砂原良徳のキャリア初となる、映画『ノーボーイズ、ノークライ』(公開:2009年夏/主演:妻夫木聡、ハ・ジョンウ)のオリジナル・サウンドトラック。 (C)RS
JMD(2010/06/14)
その優美なフォルムで世界的な評価を獲得した「LOVEBEAT」(2001年)以来のオリジナル作品となる「No Boys, No Cry Original Sound Track」(※映画『ノーボーイズ、ノークライ』オリジナルサウンドトラック)です。
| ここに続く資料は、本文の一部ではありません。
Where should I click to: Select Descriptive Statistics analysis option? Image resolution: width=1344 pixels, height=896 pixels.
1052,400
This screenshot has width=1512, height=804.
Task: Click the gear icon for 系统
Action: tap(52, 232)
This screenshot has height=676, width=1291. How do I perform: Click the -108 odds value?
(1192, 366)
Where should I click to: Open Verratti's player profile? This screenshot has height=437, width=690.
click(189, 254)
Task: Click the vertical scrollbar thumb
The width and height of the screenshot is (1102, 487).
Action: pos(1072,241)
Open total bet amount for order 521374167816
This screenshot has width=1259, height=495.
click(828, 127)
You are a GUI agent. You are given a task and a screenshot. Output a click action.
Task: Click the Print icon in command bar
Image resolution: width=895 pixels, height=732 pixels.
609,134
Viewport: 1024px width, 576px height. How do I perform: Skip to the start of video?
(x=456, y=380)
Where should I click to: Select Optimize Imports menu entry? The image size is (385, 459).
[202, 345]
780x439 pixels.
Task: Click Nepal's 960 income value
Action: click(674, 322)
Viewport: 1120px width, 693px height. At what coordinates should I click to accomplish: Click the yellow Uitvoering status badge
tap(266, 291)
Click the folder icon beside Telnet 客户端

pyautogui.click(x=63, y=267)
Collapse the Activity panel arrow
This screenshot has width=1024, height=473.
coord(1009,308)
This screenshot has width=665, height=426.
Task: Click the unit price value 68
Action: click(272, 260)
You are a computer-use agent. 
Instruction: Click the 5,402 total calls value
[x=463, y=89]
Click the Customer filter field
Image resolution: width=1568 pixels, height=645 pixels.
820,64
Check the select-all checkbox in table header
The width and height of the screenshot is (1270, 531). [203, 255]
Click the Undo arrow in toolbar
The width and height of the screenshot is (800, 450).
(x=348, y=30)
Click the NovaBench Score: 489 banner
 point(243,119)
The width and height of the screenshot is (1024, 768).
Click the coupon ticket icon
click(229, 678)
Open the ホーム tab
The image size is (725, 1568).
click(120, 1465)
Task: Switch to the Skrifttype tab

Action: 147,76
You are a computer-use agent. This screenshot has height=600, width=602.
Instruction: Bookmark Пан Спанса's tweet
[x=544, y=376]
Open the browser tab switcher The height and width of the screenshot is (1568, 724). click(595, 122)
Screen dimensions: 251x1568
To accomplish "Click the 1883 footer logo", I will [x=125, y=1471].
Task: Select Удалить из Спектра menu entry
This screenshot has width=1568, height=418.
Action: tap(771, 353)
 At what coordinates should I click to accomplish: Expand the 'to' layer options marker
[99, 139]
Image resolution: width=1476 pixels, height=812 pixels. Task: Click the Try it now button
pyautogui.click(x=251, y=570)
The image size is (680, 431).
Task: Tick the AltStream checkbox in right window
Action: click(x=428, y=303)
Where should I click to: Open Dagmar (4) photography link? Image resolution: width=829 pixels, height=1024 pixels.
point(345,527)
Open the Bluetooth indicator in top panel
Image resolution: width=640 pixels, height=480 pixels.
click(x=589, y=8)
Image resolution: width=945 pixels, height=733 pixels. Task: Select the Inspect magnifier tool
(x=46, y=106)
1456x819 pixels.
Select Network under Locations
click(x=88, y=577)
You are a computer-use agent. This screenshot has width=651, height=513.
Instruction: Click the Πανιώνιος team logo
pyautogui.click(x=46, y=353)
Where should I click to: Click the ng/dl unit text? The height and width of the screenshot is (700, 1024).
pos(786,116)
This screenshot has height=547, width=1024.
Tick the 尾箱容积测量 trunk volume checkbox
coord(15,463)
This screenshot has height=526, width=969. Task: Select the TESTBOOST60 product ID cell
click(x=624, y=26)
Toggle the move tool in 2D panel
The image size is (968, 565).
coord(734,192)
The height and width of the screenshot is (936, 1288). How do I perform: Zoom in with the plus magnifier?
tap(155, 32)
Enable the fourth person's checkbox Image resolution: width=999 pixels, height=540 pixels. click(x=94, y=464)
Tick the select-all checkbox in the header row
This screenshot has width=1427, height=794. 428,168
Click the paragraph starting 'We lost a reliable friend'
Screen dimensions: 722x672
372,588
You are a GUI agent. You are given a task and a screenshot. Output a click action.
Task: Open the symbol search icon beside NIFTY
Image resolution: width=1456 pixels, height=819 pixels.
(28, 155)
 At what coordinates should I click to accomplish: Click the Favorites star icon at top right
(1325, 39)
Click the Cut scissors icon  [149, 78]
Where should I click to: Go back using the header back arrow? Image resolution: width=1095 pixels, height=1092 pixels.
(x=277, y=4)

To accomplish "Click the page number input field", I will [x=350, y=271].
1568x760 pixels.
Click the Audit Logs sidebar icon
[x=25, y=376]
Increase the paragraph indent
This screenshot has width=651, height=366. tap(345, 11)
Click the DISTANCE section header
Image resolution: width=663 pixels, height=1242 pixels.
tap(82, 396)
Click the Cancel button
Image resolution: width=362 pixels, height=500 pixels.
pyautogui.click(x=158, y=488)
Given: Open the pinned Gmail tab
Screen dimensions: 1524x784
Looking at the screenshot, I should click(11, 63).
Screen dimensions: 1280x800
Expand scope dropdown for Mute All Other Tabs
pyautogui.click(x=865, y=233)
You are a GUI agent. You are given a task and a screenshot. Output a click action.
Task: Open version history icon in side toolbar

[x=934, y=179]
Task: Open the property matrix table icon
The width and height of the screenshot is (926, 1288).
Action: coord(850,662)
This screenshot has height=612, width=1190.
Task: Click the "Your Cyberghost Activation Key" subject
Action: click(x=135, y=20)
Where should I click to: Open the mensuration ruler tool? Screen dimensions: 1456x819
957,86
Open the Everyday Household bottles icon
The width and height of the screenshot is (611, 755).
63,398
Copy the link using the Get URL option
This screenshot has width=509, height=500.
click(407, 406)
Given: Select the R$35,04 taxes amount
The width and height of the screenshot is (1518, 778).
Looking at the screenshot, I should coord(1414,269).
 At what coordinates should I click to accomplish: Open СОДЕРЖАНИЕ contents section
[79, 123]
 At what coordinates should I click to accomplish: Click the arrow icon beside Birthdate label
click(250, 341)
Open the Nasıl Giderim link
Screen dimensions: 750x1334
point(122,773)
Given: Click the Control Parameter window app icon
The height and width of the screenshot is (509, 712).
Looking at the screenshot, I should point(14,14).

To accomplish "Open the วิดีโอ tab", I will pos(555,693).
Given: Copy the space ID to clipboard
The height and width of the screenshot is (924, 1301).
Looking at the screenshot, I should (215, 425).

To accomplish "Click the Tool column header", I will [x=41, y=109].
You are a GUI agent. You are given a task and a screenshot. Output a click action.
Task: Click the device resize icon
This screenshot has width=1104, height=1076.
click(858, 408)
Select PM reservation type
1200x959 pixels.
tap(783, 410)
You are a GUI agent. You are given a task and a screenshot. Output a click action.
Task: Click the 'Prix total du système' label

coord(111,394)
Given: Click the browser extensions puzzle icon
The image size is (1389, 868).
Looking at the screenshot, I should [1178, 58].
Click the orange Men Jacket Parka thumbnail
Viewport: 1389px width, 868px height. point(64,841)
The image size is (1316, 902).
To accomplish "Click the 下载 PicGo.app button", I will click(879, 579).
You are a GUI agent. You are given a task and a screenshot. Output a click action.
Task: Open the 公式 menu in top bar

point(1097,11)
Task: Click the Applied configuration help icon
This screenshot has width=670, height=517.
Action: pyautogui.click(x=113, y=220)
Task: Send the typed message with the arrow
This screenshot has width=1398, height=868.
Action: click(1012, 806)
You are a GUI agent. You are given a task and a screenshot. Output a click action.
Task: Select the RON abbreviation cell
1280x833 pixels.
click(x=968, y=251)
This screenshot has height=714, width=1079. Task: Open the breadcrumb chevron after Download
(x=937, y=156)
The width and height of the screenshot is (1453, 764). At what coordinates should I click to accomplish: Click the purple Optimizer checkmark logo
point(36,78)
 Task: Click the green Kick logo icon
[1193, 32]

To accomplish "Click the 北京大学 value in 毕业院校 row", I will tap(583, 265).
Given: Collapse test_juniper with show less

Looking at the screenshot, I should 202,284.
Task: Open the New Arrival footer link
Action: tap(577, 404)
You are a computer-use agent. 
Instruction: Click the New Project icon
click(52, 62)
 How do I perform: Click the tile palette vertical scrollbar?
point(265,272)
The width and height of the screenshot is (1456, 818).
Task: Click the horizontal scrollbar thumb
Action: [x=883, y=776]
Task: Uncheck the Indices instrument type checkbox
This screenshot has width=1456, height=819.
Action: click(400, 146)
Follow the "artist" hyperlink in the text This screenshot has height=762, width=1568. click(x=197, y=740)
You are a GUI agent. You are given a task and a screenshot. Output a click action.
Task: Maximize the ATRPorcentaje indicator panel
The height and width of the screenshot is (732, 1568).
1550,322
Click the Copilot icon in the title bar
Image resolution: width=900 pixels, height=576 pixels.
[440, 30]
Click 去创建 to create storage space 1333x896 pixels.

ラストに収録の、iLLによる同映画の主題歌「Deadly Lovely」も砂原良徳のプロデュースとなります。キャリア初のサウンドトラックという事もあり、映画の各シーンを見ながら丹念に制作したというその内容に注目が集まります。
タワーレコード
傑作『LOVEBEAT』より8年ぶりとなる新作は、映画のサウンドトラック。アブストラクトな電子音響、コンボ風の生楽器をシミュレートしたもの、80年代の細野晴臣の映画音楽のようなトラック─小曲が中心であるが、どれも精緻に組み立てられていて無駄が無い。シンプルかつミクロスコピック、クリアーな解像度の音の粒子や残響が包み込むようで心地良い。シネマティックであり90年代のリスニング・テクノのようなエレクトロニック・ミュージックとしても楽しめるサウンド。センシティヴながら強度の高い優美さは魅惑的だ。
intoxicate (C)水上渉
タワーレコード(vol.81(2009年08月20日発行号)掲載)
8年ぶりのオリジナル作品は、映画「ノーボーイズ、ノークライ」のサントラ。映像と結び付くことで完成するような、アブストラクトな楽曲が多くを占めるなか、“Sunset Blue”のエレガントなハーモニーや“Transport”のミニマムな構築美などに、彼の作品を貫く強烈な個性が見て取れる。また、生楽器系のシンセ・サウンドを主軸にしたハイファイな音像が何とも新鮮だ。iLLが歌うダンサブルな映画主題歌も収録。